Overview
Simplified Payment Verification (SPV) is an alternative method for clients to verify transactions without access to the entire blockchain. Clients that implement SPV typically do not store, validate, or broadcast most of the blocks on the chain, and thus, significantly reduce the resources needed for operation. In contrast, nodes that store the full blockchain are often referred to as full nodes.
Theory
The validity of transactions can not only be verified through checking the transactions against the public ledger, but can also be demonstrated through the facts that they have been accepted by the network and admitted into the blockchain. SPV relies on the latter method mentioned and verifies transactions by querying other network nodes for de facto proof that the blocks containing the transactions are valid. The clients can keep their own copy of the [block header](../blocks/block.md#block-header chain and verify that the blocks referred are included in the blockchain.
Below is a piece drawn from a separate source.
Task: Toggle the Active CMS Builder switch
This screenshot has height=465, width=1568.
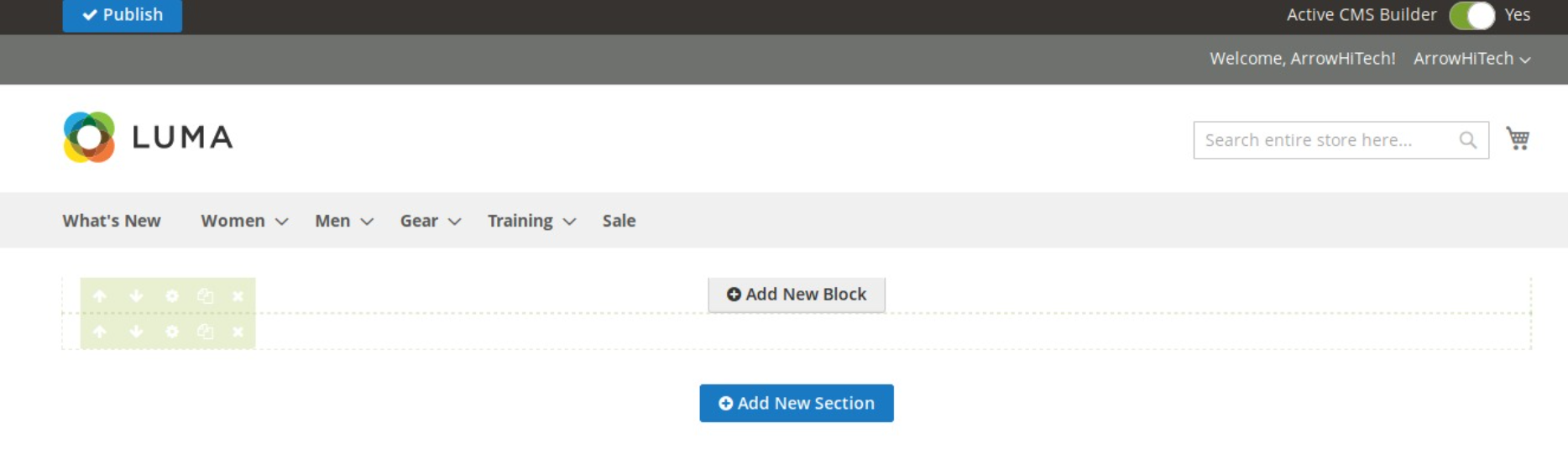Action: 1472,15
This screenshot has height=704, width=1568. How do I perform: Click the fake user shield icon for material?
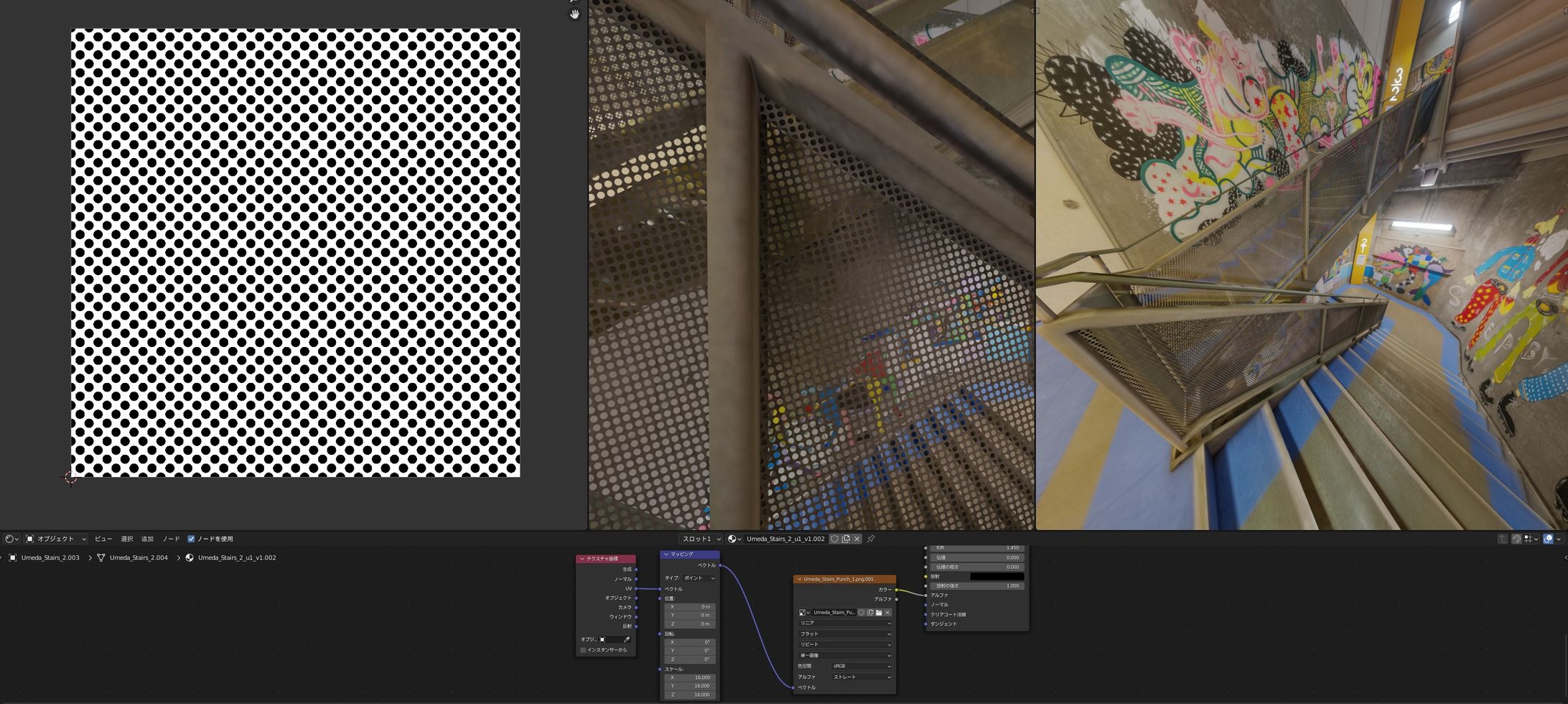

The clients can further increase their confidence for the validity of the said transactions, as the confirmations go up due to the increased difficulty to forge the additional blocks and the decreased likelihood of a blockchain reorganization.
Design
The support for SPV was proposed in BIP-37.
Clients that wish to operate in SPV mode should utilize the filterload
and filteradd
messages to request the remote peers to install and add content to the bloom filter on its connection with the client.
A Bloom filter is a probabilistic data structure which allows for testing set membership - they can have false positives but not false negatives.
Upon receipt of these messages, the remote peers are expected to only announce transactions selected by the filter, with the matching algorithm proposed in BIP-37.
Nodes that accept a filterload message are expected to only send inventory messages containing transactions that match the client's bloomfilter, or blocks that contain transactions that match the client's Bloom filter.
When blocks are requested by the client, they are sent not as block
messages, but as merkle block
messages, which contain the partial merkle trees of the blocks as the proof of the inclusion for the transactions announced.
The transactions can be transmitted to the clients normally, via tx
messages.
The clients can utilize the filterclear
message to clear the Bloom filter on the connection, to revert the connection to its typical state.
Advantages and Disadvantages
SPV allows the clients to only receive, store, and validate parts of the blockchain without hampering their ability to verify the transactions they care about, and thus, significantly reduce the storage space, computational power and network traffic needed for operation. Such characteristics make them ideal for environments with meager performance, or on metered networks, such as mobile wallets.
However, SPV method typically requires more confirmation times to build up confidence for transactions, and in the event of an attack, such clients will not be able to detect the fabricated transactions as long as the attacker can overpower the network. In addition, SPV leaks information about the addresses a client is interested in to the nodes it installs Bloom filters into. This information leak can be mitigated by providing a less precise Bloom filter. However, this requires that more data be transmitted from full node to client.
Full nodes can also execute a denial-of-service attack on clients by not reporting transactions that match the filter. SPV clients can mitigate this by talking to several nodes, or to "lightly" trusted nodes (not trusted with private keys, but trusted to report all transactions).